Exercise aim => The lines to copy from the data below are those that hold the string "with".

[Collected data]

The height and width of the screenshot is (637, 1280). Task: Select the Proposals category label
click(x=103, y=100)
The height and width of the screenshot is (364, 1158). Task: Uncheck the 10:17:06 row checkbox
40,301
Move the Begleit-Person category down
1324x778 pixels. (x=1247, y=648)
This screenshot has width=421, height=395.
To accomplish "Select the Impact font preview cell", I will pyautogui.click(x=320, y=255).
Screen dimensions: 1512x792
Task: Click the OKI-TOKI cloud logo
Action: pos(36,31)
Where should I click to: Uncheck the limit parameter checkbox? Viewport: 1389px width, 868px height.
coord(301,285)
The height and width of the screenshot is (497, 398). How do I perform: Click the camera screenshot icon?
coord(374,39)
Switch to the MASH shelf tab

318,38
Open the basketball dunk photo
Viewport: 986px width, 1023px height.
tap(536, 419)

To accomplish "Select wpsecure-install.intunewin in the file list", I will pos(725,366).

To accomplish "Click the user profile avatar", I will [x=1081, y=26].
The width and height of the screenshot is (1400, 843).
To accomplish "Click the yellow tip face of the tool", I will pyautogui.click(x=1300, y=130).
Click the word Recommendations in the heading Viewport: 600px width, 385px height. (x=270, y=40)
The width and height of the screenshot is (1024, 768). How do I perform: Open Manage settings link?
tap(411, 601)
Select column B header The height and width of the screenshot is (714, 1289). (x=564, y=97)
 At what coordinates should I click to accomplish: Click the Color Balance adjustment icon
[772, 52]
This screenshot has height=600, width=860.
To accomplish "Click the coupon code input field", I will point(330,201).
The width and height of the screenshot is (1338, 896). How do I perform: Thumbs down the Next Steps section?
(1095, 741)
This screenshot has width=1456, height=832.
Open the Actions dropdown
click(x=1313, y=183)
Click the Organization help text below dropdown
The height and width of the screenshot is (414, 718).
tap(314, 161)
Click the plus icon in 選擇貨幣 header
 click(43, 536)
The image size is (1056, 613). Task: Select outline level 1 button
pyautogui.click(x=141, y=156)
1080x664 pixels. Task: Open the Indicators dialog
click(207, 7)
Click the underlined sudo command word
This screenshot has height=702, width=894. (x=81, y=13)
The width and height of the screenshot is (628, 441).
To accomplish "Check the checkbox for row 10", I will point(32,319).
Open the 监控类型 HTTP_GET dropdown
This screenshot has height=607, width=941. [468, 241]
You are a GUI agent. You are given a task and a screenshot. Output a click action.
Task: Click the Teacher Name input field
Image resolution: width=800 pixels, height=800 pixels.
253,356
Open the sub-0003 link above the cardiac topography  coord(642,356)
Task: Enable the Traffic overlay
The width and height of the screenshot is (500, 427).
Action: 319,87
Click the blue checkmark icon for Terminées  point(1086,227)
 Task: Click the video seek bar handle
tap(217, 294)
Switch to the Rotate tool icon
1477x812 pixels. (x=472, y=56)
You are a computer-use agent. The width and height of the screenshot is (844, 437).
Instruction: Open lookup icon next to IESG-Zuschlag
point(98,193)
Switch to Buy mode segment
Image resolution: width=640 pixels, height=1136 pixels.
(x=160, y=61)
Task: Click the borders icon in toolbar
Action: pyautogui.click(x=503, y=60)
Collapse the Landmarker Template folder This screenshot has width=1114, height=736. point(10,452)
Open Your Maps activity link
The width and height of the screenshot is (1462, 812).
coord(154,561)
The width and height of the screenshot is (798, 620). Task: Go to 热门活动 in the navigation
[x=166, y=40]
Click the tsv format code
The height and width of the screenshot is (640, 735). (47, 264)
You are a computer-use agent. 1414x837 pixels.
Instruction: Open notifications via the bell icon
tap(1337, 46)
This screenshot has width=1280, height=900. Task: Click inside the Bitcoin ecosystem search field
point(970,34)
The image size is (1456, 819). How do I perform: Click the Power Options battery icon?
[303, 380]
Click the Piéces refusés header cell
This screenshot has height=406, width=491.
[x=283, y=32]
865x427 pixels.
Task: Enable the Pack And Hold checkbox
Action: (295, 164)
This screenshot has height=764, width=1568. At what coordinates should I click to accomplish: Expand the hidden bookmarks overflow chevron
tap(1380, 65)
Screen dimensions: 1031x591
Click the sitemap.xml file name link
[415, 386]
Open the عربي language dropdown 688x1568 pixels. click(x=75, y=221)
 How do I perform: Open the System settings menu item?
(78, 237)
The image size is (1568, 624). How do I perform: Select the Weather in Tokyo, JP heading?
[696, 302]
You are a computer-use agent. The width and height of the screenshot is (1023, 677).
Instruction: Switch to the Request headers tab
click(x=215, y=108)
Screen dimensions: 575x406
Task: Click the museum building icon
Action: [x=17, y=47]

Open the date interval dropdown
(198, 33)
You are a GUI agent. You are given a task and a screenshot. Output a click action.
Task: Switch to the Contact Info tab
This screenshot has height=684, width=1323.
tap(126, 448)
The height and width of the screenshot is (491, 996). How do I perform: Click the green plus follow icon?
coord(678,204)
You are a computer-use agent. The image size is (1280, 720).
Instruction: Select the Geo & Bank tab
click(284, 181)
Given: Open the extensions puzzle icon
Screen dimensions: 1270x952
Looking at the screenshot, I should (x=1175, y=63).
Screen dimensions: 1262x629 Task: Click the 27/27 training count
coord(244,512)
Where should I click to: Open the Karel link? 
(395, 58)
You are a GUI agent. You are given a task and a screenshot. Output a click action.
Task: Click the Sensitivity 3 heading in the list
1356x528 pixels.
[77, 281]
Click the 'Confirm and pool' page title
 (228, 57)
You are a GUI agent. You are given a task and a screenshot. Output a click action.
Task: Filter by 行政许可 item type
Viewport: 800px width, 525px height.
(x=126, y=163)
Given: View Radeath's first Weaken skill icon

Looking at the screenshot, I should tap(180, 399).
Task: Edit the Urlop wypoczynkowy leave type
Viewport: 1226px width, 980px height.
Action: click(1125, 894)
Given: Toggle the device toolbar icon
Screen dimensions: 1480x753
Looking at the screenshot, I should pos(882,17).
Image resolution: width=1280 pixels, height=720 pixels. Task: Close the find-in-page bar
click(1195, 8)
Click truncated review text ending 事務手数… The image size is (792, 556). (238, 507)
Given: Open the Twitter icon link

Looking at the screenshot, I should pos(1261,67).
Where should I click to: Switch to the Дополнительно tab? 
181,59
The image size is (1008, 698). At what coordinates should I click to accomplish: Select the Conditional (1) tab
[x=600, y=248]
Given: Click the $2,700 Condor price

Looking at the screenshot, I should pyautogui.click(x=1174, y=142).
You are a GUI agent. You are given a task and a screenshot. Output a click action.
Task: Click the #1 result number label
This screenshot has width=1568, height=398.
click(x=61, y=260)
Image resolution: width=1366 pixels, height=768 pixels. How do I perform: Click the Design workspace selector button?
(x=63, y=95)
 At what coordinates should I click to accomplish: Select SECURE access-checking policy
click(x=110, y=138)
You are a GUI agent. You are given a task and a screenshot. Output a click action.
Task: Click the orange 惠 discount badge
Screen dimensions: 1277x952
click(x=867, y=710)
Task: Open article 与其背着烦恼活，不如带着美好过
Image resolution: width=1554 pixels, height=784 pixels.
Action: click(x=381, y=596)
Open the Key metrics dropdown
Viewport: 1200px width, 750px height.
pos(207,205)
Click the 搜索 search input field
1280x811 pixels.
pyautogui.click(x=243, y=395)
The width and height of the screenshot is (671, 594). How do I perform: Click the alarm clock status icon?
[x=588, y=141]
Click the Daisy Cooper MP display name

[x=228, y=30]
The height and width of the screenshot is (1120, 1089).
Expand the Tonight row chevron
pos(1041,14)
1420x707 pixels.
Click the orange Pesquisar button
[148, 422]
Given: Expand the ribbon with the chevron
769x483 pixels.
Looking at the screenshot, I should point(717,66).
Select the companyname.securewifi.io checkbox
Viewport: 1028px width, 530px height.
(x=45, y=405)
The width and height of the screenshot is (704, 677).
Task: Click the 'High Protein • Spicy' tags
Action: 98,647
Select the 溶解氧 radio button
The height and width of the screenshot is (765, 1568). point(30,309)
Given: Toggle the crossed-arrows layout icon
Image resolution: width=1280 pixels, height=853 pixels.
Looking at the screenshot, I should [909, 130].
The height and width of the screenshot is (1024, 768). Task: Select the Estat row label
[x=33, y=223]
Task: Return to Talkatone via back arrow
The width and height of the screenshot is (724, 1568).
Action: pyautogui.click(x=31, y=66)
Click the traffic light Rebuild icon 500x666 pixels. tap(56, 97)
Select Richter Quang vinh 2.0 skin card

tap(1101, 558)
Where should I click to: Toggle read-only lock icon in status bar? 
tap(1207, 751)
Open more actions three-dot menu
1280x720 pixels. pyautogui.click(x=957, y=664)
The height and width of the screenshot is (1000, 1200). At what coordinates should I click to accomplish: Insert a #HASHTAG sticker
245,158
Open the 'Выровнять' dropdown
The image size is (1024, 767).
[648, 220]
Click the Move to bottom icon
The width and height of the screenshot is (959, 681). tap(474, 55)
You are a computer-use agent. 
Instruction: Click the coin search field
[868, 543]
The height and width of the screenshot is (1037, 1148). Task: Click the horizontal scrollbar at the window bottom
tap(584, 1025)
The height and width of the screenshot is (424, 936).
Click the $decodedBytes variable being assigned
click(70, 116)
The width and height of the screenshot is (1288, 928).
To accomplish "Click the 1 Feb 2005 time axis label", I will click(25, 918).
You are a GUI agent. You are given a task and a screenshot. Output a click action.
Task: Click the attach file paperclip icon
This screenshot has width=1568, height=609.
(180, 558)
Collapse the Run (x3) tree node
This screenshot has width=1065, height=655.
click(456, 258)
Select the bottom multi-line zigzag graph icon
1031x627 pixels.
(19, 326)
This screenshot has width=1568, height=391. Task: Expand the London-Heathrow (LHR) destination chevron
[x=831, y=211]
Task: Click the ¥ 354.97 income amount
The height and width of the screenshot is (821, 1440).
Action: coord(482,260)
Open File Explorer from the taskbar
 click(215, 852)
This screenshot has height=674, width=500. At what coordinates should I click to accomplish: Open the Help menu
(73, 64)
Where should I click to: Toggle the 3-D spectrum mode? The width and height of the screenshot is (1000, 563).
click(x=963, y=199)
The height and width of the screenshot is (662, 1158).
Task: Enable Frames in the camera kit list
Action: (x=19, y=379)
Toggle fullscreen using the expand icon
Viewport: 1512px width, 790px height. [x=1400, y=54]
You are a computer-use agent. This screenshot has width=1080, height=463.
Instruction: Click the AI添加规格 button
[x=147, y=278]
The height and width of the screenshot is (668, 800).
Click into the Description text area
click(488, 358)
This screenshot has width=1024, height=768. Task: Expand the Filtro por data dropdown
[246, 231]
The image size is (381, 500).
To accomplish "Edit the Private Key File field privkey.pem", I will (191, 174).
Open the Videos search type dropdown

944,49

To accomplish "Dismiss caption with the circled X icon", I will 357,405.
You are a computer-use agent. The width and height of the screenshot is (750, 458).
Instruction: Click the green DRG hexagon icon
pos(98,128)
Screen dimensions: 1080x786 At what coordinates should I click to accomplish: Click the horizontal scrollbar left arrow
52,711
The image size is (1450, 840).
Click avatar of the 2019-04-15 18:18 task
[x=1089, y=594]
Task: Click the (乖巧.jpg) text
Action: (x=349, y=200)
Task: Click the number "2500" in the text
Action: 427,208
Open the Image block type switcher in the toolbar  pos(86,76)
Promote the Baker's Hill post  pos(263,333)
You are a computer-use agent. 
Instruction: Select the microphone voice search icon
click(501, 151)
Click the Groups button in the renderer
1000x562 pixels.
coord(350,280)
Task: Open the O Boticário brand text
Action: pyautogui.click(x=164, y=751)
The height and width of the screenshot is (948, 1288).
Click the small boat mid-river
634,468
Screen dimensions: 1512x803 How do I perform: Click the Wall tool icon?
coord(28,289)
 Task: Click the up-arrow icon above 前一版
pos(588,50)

Completed exercise =>
Given: Expand the ribbon with the chevron
To accomplish "Dismiss caption with the circled X icon", I will 357,405.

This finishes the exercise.